(TASK): The lines needed are those from the start of the records through the line holding "You are a computer-use agent. Image", each copied exactly.

*** Opening of RECORD SET ***

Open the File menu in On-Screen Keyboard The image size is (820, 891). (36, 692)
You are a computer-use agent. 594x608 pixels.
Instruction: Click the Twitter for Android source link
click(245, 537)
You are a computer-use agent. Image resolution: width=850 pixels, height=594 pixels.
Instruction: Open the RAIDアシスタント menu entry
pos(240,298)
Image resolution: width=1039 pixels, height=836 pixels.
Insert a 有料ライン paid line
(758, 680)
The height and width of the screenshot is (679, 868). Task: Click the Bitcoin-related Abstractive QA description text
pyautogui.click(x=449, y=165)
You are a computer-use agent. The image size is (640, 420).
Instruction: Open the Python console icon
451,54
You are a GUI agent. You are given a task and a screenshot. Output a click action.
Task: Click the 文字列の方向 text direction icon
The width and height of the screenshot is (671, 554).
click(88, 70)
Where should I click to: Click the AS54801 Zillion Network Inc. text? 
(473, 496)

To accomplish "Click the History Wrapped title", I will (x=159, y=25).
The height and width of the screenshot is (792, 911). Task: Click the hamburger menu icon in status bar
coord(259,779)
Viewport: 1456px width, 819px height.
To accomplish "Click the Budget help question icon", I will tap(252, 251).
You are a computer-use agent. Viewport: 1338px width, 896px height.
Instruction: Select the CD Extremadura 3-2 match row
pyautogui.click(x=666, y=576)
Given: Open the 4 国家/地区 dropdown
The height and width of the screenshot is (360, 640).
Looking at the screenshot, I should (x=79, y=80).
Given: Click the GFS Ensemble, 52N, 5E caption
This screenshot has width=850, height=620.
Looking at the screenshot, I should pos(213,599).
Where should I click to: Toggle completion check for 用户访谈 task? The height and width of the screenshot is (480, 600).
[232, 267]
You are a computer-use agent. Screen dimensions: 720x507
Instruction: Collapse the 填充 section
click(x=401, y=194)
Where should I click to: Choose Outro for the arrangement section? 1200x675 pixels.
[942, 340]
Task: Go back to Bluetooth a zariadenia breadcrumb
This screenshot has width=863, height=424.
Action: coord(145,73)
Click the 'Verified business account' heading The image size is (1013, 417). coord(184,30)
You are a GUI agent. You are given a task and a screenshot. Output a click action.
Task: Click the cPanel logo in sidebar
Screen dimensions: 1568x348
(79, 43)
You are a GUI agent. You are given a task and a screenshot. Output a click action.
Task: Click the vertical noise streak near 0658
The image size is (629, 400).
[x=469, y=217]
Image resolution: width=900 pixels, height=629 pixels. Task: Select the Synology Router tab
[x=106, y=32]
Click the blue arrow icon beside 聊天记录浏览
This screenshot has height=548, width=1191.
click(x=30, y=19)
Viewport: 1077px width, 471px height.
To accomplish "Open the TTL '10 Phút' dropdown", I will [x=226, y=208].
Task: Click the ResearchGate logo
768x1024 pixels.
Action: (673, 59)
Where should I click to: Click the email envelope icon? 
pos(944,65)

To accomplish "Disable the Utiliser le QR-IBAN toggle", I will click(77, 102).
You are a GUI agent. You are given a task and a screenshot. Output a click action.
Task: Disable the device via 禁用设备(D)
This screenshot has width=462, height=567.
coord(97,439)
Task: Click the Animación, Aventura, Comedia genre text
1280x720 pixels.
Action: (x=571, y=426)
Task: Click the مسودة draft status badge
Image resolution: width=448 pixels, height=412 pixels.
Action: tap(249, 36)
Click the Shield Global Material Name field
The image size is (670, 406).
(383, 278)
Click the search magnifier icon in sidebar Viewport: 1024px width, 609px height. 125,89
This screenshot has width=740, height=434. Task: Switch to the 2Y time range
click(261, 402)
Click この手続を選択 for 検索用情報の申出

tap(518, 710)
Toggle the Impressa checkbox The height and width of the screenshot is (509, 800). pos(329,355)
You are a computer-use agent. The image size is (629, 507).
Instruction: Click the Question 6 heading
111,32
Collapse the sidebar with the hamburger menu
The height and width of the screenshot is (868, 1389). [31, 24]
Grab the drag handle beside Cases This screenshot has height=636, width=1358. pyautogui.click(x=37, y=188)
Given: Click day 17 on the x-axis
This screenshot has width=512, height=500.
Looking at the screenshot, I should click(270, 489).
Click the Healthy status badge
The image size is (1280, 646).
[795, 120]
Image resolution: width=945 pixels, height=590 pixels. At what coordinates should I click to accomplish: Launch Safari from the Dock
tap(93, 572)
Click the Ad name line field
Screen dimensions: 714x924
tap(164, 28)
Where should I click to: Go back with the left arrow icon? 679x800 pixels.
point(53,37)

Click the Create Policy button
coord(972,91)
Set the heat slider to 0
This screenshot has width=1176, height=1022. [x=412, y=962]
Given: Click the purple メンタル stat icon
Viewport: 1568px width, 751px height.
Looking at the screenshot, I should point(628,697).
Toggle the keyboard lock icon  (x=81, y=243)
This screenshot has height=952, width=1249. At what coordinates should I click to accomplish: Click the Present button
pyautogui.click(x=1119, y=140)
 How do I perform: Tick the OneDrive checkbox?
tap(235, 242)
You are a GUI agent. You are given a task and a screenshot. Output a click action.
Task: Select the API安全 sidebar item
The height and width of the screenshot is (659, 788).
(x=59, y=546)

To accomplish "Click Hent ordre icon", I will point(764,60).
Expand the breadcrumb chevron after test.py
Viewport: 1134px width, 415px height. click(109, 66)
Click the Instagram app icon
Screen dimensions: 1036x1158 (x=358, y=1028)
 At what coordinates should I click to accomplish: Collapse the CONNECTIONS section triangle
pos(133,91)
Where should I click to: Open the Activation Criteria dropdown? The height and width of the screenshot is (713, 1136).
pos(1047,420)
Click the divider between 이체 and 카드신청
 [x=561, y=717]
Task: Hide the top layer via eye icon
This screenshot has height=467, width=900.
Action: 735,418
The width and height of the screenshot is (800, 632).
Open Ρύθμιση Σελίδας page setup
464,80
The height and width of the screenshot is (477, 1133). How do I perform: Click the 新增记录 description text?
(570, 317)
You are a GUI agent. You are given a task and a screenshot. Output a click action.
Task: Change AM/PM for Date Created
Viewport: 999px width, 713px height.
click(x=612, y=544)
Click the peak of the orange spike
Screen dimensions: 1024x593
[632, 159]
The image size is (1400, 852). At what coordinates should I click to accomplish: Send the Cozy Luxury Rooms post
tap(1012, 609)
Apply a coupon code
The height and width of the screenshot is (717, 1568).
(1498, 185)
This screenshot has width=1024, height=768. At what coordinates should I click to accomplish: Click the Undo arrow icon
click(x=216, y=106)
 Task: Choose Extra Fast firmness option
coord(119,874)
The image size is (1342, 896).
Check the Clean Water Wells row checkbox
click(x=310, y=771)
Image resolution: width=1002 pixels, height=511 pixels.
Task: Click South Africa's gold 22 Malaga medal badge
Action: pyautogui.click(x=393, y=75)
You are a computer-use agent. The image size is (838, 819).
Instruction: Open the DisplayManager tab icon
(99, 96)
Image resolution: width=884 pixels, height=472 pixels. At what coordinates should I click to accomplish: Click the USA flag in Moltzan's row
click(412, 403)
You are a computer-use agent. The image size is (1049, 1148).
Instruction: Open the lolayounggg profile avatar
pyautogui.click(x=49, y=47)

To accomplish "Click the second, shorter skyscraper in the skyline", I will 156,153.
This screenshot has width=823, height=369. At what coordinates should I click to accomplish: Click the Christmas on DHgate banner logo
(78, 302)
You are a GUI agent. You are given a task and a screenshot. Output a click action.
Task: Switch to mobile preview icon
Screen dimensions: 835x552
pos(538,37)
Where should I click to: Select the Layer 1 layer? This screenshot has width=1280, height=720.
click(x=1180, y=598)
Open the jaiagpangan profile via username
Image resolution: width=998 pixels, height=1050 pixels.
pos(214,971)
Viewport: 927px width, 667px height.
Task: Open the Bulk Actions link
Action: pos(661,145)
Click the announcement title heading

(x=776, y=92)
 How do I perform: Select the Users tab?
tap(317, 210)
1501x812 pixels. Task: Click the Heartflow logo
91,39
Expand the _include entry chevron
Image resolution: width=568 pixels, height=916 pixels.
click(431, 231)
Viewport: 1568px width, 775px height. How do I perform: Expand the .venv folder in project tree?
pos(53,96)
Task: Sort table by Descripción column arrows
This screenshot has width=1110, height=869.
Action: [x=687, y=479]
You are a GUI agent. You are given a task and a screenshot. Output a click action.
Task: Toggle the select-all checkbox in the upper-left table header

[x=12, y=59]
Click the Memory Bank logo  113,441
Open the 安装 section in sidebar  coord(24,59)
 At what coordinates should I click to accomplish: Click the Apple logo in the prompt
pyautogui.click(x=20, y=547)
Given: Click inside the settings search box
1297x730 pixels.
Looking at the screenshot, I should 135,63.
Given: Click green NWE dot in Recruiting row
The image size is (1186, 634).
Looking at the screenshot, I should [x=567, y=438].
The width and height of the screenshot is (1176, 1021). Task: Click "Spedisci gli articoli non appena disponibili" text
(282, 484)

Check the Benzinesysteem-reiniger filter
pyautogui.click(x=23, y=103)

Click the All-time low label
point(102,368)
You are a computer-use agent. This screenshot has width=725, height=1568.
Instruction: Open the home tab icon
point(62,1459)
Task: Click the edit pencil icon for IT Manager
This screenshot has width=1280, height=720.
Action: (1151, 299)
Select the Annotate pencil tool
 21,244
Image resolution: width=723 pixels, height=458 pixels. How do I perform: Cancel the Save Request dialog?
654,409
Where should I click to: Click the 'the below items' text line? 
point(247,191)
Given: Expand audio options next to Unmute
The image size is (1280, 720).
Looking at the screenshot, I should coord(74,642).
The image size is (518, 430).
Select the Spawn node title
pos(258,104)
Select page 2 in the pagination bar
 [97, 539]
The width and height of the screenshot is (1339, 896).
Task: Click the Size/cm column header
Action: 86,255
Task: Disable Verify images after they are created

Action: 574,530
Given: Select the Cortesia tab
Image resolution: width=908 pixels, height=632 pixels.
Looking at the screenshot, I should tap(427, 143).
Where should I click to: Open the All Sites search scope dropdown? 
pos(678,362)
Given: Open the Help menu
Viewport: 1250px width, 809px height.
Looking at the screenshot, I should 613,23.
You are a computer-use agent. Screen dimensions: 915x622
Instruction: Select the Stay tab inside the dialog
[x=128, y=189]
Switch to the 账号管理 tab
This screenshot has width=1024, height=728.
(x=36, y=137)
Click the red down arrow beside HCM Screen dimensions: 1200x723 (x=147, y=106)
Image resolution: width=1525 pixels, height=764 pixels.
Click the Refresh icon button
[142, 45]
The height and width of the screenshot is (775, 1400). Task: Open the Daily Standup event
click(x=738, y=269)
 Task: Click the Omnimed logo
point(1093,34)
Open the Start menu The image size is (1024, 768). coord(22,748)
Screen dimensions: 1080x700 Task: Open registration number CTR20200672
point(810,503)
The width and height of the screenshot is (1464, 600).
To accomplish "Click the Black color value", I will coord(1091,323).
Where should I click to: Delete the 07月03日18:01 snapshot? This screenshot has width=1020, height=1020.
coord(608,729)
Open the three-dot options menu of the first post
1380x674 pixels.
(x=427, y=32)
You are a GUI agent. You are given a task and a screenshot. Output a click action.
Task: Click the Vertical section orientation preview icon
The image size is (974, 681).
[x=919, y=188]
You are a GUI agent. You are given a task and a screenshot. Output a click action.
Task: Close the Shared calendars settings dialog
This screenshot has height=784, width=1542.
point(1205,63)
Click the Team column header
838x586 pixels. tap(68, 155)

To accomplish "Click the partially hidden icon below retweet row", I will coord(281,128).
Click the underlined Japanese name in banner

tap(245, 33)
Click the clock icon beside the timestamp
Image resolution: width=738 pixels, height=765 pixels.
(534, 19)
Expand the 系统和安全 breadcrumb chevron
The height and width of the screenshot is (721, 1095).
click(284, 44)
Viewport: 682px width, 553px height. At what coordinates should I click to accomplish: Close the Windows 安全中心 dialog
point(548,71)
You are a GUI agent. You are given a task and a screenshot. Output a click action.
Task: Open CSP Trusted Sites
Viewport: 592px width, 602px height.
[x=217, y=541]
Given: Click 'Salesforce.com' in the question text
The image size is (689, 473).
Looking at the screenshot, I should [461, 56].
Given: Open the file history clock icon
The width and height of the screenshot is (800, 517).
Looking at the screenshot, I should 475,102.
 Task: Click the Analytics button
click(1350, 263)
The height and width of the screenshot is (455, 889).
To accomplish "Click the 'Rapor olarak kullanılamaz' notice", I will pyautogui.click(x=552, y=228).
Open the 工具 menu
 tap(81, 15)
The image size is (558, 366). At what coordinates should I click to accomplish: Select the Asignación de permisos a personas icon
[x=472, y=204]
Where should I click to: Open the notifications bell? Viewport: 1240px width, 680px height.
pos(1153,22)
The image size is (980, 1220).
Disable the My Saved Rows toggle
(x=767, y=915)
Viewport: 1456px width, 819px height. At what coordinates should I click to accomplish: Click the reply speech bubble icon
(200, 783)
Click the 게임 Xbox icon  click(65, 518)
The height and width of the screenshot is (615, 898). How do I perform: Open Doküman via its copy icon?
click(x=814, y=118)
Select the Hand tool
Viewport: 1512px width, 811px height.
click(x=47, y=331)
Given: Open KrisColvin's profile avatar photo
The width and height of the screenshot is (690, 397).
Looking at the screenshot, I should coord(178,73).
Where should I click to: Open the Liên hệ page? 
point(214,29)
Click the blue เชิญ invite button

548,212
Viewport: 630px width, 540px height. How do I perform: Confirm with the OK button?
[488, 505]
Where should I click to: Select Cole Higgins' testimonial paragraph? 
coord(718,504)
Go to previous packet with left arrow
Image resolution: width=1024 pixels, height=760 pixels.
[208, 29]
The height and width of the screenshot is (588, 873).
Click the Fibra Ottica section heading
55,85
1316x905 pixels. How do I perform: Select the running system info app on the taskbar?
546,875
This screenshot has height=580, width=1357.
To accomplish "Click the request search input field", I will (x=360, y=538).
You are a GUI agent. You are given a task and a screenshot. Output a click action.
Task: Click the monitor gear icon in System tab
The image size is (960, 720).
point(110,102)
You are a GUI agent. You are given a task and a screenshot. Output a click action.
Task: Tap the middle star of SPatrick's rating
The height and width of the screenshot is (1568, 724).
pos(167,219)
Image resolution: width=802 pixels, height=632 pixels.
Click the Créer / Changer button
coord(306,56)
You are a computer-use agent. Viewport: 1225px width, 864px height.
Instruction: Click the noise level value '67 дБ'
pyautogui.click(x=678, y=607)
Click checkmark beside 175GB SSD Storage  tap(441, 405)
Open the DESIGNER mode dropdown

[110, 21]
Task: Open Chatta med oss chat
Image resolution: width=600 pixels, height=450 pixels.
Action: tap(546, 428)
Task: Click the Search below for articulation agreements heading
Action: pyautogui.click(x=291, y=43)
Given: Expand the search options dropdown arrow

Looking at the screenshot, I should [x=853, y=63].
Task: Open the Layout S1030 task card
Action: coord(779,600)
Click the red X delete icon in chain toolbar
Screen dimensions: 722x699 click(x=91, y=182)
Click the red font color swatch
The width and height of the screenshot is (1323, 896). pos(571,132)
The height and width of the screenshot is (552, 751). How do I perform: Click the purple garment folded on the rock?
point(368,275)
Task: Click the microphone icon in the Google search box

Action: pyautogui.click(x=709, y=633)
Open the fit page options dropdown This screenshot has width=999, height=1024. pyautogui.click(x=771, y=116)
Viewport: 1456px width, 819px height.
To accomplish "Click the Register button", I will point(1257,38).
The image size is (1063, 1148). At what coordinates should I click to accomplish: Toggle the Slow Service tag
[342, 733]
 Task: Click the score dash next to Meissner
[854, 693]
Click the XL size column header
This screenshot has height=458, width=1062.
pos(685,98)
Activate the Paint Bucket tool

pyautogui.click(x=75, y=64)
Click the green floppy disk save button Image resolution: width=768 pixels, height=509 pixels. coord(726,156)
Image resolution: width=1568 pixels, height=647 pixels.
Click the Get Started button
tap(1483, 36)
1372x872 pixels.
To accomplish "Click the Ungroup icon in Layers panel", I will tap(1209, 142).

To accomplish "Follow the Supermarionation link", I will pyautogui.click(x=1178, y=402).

*** Close of RECORD SET ***

(OUTPUT BELOW):
Open the File menu in On-Screen Keyboard The image size is (820, 891). (36, 692)
You are a computer-use agent. 594x608 pixels.
Instruction: Click the Twitter for Android source link
click(245, 537)
You are a computer-use agent. Image resolution: width=850 pixels, height=594 pixels.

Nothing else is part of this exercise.